WEST RIDGE — Zubeda Begum Yasin knew all the answers to the questions scribbled on the chalkboard.
In the advanced English literacy class held at the Indo-American Center, her enthusiastic responses and friendly interactions kept the rest of the class equally engaged.
For Yasin, the Indo-American Center, at 6328 N. California Ave., represents a place in Chicago she can call home.
The 67-year-old Yasin — originally from Karachi, Pakistan — isn’t just a student at the center: She also volunteers every Saturday to teach the students in the beginners’ literacy class.
“I taught for 13 years in Pakistan, and after that I taught for nine years in Saudi Arabia,” she said. “I’ve always had a connection with teaching."
The IAC was founded in 1990 by a group of immigrants from India to help Chicago's growing South Asian immigrant population, assist them in integrating into the United States and foster appreciation for their heritage and culture.
The IAC says it serves over 4,500 people annually using private and corporate donations and government grants.
Students come from a wide range of countries, including Iraq, Iran and Syria. Yasin, who went from mentee to mentor in just about a year, can speak both Urdu and Arabic which helps her communicate with a wide range of other students and staff.
“I remember the first class she came to, she was so quiet,” said Nayantara Abraham, a volunteer teacher at the center. “We talked about being self-conscious, and how you just have to get over it. Now you can see the process, because of her dedication.
"At her age, to decide to learn a new language.
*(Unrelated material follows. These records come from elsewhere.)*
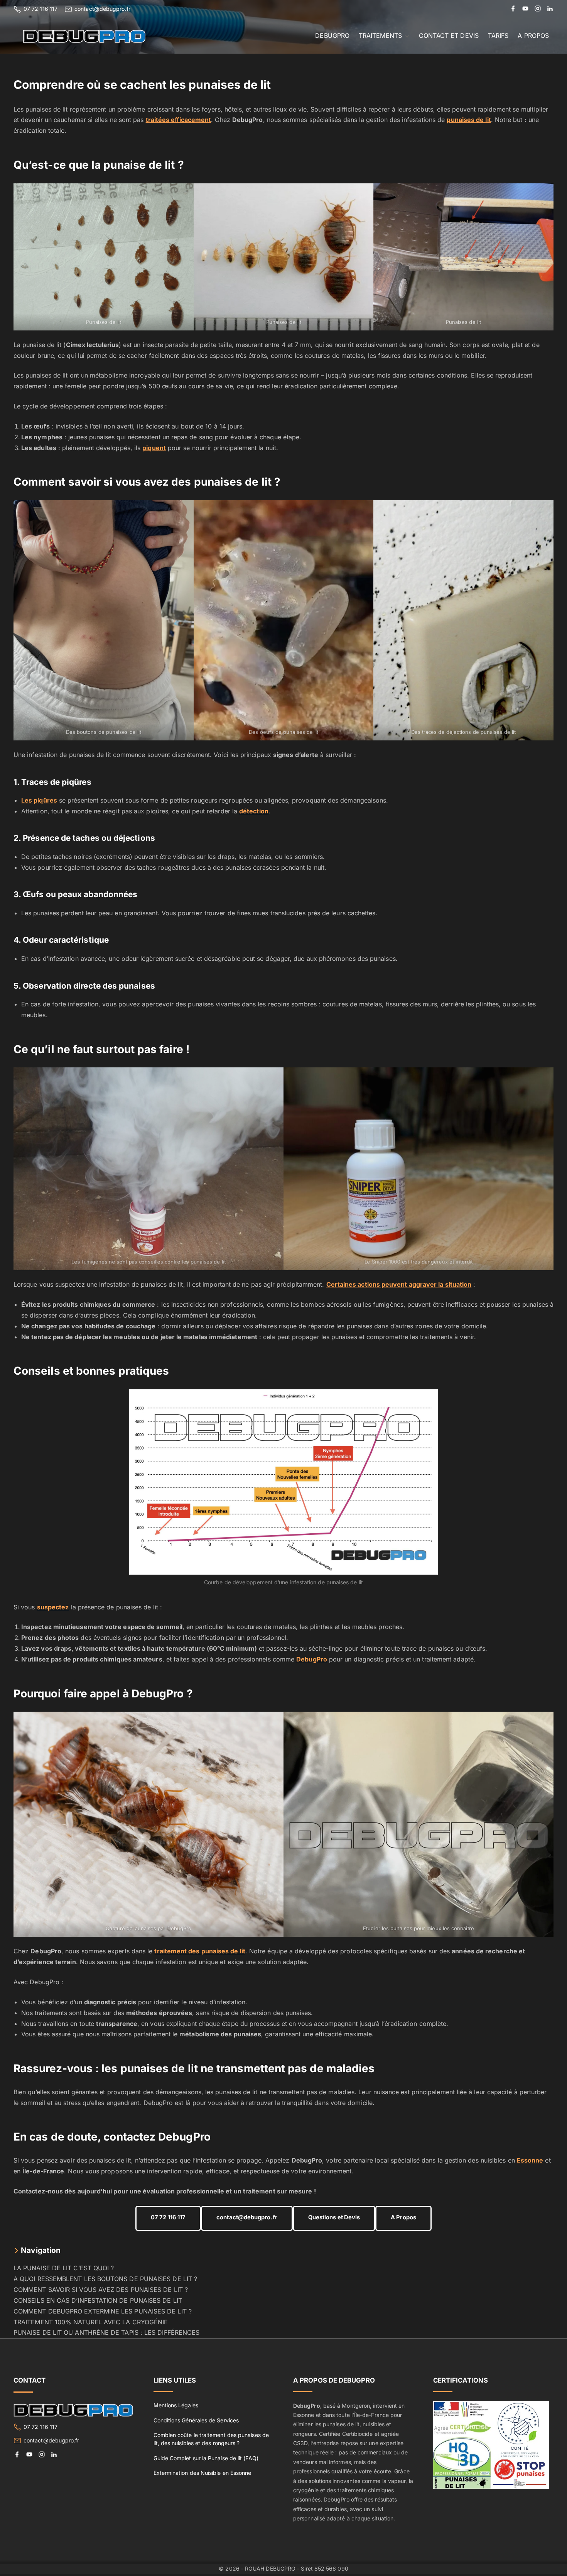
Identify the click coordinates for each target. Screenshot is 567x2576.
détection (253, 811)
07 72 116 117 (40, 8)
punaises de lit (469, 120)
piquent (154, 448)
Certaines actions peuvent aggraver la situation (399, 1284)
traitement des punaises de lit (199, 1951)
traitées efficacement (178, 120)
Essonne (530, 2160)
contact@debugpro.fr (102, 8)
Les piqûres (39, 800)
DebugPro (311, 1659)
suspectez (53, 1607)
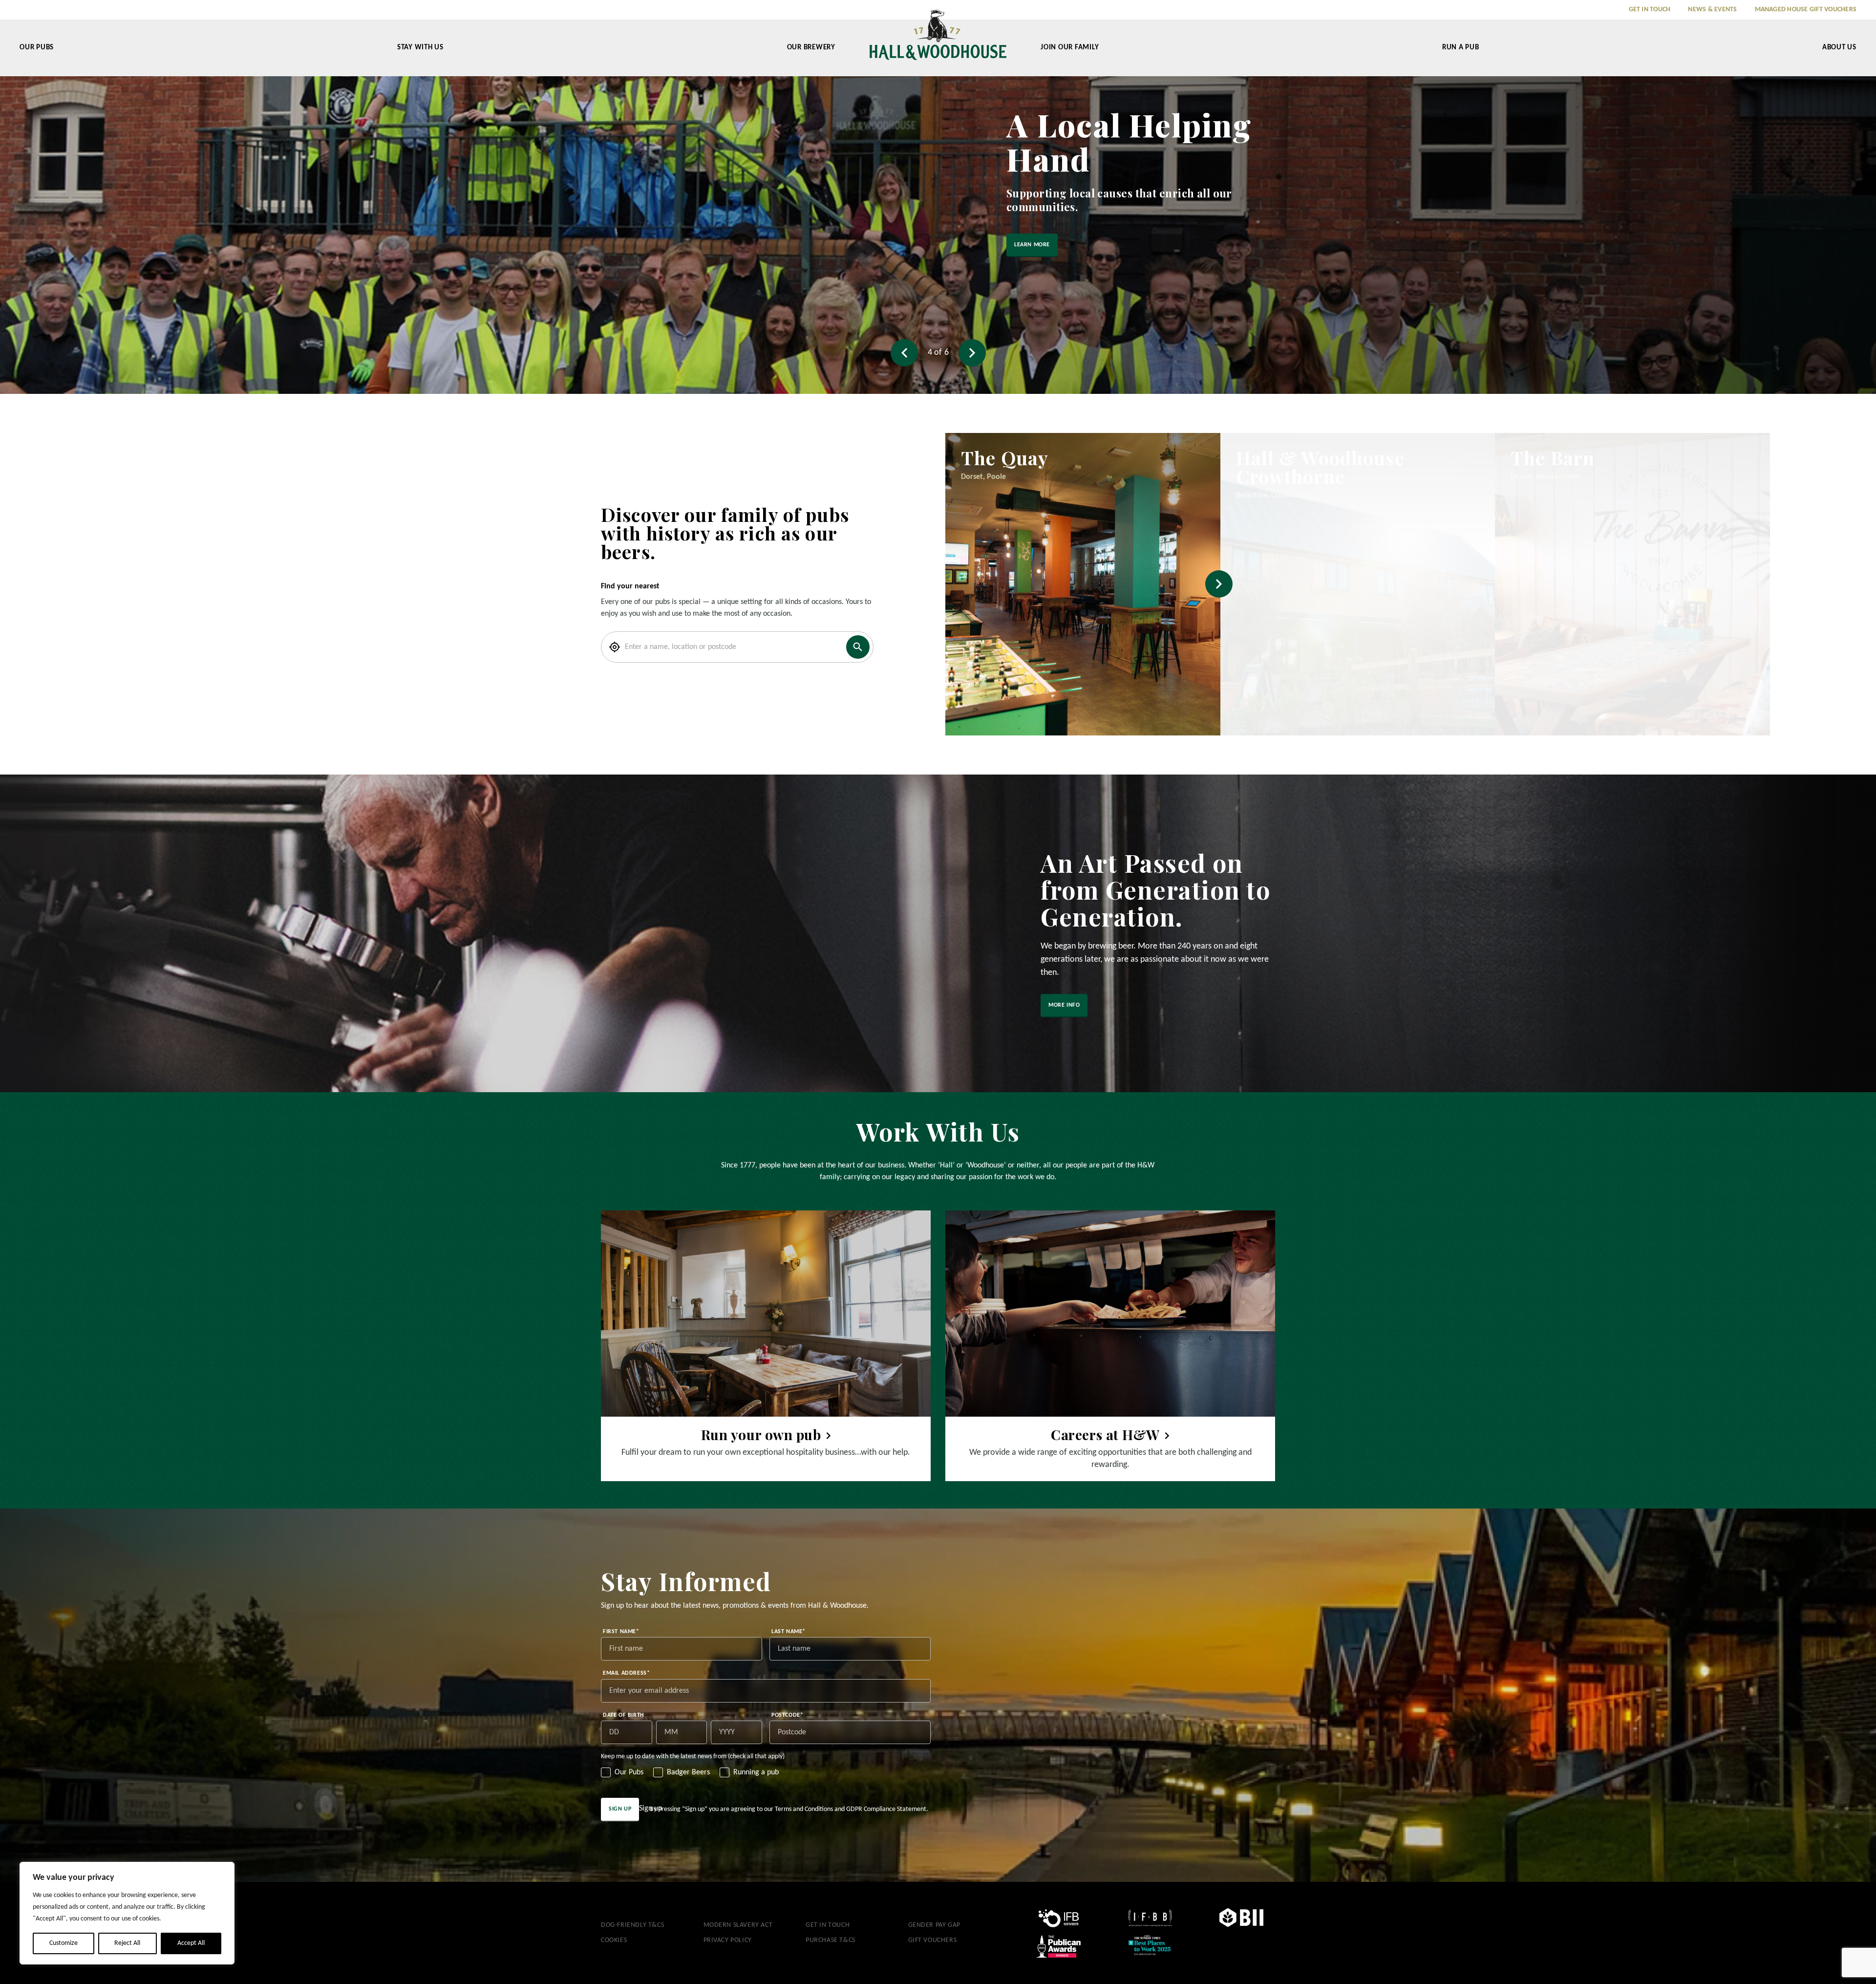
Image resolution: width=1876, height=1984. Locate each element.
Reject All (127, 1943)
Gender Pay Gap (934, 1925)
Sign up (620, 1809)
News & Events (1712, 9)
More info (1064, 1005)
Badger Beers (688, 1772)
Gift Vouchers (932, 1940)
She has a such a voracious appetite [for learning.] She never misses a class," Abraham said.
Aside from volunteering and engaging with other students, Yasin also suggested creating a budget-stretching wish list of everyday items, leading to valuable donations such as stationery and toilet paper.
The Indo-American Center has been working hard to raise civic awareness among immigrants in the West Ridge and Devon community. With the current presidential election buzz, the center has been bringing student volunteers to tour the neighborhood to spread the word about how to vote.
Renuka Sharma, the center's literacy program coordinator, said civics are part of the advanced English lessons: “We need to talk about current political events as it constitutes a part of living in this country.”
Based on 2014 census estimates, about 5 percent of the 567,000 foreign-born Chicagoans are from South Central Asia, which includes India and countries surrounding it. In West Ridge, more than 8,000 residents were born in South Central Asia, about 11 percent of the neighborhood population.
The Indo-American Center hosts a variety of offerings, including after-school youth programs, a seniors’ program and computer literacy classes.
“Most of our clients cannot speak English, and so it’s important for us to be here to help, such as learning English to get employed,” said Selma D’Souza, the executive director of the center.
For Yasin, her commitment to English education and the center could be seen in a speech she gave in Springfield in May to promote civic and community engagement among Asian Immigrants. The speech, titled “I Speak Power” was completely written by her in English, and she used a dictionary to make sure she got every word right.
“From our mothers’ wombs to the day we are lowered into our graves,” she said, “until that day we need to strive hard to acquire an education.”